Осквернял развратом он - и т. д.

Толстой этот был дальний родственник Льва Толстого, в раннем детстве Льву Николаевичу случилось его видеть. И в старости, когда так сильна в Льве Толстом исключительно-моральная оценка жизни, вот как вспоминает он о человеке, только презрение вызывавшем в Грибоедове и Пушкине: "Много бы хотелось рассказать про этого необыкновенного, преступного и привлекательного человека"...

Борьба и связанные с нею опасности высоко поднимают для Толстого темп жизни, делают жизнь еще более яркой, глубокой и радостной. Начинается бой. "Началось! Вот оно! Страшно и весело! - говорило лицо каждого солдата и офицера".

Гусары стоят у моста, на горе показываются французы.

"Ясно чувствовалась та строгая, грозная и неуловимая черта, которая разделяет два неприятельских войска. Один шаг за эту черту и неизвестность, страдания и смерть. И что там? Кто там? Никто не знает, и хочется знать, и страшно перейти эту черту, и хочется перейти ее... А сам силен, здоров, весел и раздражен, и окружен такими же здоровыми и раздраженно-оживленными людьми. Чувство это придает особенный блеск и радостную резкость впечатлений всему, происходящему в эти минуты".

В "Севастопольских рассказах" Толстой описывает солдат на знаменитом четвертом бастионе. "Вглядитесь в лица, в осанки и в движения этих людей... Здесь на каждом лице кажется вам, что опасность, злоба и страдания войны проложили следы сознания своего достоинства и высокой мысли и чувства".

Как видим, даже злоба - и та, вопреки Толстому-проповеднику, способна преисполнить человека достоинством, высокою мыслью и чувством. К сожалению, подъем жизни, вызываемый борьбою, опасностью и "злобою", Толстой рисует преимуществен но лишь в традиционной области войны. Он редко и неуверенно касается другой области, где в настоящее время как раз с огромною, упорно-длительною силою проявляется неиссякающая жизнь, рождаемая борьбою, злобою и опасностью.

Левин вполне прав, когда в стремлении своего брата Кознышева к общественной деятельности видит недостаток силы жизни, - "того стремления, которое заставляет человека из всех бесчисленных представляющихся путей жизни выбрать один и желать этого одного". Но как раз в семидесятых годах, а эту именно эпоху и рисует "Анна Каренина", - русская жизнь дала редкие по чистоте и яркости типы людей, которых к общественной деятельности и борьбе вела поразительная по своей огромности сила жизни.
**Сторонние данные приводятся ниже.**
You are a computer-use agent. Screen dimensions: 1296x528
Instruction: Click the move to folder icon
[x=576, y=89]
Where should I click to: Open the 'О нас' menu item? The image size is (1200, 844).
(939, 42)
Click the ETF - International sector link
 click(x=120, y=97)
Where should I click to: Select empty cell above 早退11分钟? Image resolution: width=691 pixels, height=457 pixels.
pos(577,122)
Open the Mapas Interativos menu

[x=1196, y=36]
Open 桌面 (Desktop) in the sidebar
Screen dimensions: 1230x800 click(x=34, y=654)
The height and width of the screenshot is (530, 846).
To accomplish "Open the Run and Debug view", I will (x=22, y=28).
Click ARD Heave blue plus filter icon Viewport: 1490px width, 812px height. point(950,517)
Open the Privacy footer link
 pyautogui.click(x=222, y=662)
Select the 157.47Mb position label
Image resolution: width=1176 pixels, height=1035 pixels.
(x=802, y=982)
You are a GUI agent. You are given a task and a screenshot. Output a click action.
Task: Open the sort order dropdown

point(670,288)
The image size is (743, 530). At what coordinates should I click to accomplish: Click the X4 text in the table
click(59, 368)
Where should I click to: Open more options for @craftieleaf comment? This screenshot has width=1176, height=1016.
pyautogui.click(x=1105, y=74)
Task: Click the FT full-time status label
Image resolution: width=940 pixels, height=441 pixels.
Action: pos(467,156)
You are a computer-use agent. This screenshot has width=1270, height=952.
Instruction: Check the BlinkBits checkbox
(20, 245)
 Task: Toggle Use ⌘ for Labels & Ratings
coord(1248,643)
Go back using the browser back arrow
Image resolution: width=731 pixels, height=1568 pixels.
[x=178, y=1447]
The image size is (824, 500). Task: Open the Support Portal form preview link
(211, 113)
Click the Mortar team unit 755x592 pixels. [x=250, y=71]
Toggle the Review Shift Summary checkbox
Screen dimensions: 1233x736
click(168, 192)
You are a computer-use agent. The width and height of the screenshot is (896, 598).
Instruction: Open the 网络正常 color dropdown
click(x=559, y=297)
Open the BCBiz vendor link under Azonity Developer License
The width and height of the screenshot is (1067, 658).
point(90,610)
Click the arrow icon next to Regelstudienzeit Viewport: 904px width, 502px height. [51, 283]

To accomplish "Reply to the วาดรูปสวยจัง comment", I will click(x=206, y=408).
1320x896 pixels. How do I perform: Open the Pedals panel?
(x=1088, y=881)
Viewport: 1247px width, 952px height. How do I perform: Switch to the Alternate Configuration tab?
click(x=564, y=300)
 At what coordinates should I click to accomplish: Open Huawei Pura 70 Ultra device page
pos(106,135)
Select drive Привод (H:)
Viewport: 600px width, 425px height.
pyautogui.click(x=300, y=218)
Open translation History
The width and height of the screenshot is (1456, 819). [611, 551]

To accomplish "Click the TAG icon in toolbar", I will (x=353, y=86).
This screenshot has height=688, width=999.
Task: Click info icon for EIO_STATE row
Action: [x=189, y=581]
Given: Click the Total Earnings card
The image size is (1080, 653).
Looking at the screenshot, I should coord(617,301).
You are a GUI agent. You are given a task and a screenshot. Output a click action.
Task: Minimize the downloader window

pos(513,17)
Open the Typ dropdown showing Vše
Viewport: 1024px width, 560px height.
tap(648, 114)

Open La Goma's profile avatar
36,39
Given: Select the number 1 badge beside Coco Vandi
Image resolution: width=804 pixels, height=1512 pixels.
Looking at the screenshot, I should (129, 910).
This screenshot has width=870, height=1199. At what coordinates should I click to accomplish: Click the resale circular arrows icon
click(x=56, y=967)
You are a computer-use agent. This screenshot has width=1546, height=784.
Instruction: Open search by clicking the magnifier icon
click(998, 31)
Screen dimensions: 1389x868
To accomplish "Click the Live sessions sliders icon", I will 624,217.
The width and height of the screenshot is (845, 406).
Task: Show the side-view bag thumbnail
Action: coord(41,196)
И все-таки, когда Толстому приходится касаться этой области, то и здесь первоисточник подвижнической деятельности он усматривает не в императивах долга, не в стремлении к добру, а в той же силе жизни. "Узнав революционеров ближе, Нехлюдов убедился, что это не были сплошные злодеи, как их представляли себе одни, и не были сплошные герои, какими считали их другие, а были обыкновенные люди, между которыми были, как и везде, хорошие и дурные, и средние люди... Большинство было привлечено к революции знакомым Нехлюдову по военному времени желанием опасности, риска, наслаждением игры своею жизнью, - чувствами свойственными самой обыкновенной энергической молодежи".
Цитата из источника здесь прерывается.